A few days ago I read two great posts on agile data science project management by Shay Palachy and Ori Cohen. These posts discuss the different phases of data science projects and how are they different from regular software projects. These posts have inspired me to write my own view on agile data science with a focus on the research methodology and not on the whole project phases.
Agile data science research is hard, how can you give a time estimation when you are not sure that your problem is solvable? how can you plan your sprint before looking at the data? You probably can’t. Agile data science requires many adjustments, In this post, I am going to share some of the best practices that work best for me for agile data science research.
Set the project goals
Every machine learning project should start by defining the goals of the project. We must define what is a good result in order to know when to stop the research and move forward to the next problem. This phase is usually done with the business stakeholders.

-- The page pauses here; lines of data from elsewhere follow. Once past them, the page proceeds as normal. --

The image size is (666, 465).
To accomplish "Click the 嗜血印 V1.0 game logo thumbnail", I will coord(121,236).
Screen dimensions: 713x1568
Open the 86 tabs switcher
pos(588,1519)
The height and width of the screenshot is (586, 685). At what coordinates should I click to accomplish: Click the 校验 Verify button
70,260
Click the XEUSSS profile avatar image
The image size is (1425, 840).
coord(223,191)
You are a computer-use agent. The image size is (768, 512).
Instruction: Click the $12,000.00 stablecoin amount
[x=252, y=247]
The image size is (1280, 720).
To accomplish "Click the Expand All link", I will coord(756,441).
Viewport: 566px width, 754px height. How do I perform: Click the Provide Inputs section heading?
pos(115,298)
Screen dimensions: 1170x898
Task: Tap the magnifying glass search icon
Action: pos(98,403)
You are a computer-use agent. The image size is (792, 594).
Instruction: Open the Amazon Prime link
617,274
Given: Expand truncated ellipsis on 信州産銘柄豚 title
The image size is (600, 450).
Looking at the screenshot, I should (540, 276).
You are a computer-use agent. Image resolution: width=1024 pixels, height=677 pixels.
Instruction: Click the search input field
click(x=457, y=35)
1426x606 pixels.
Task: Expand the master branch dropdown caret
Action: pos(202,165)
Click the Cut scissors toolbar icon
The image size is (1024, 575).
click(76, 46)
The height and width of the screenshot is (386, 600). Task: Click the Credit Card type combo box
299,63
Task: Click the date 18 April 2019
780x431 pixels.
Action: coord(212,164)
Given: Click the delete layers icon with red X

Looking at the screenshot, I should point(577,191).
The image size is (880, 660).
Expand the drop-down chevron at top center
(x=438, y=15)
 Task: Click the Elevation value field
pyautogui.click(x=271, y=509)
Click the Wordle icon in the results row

The goal is defined by 3 questions:
- What is the KPI that we are optimizing? This is maybe the most important question in the project, the KPI must be measurable with a test set but also as correlative as possible to the business KPI.
- What is the evaluation method? What is the size of the test-set? Do we need time series split/group split? Do we need an online test?
- What is the minimum valuable KPI? Sometimes the machine learning model will replace some simple heuristic an even 65% percent accuracy will be very valuable for the business. We need to define what is a success.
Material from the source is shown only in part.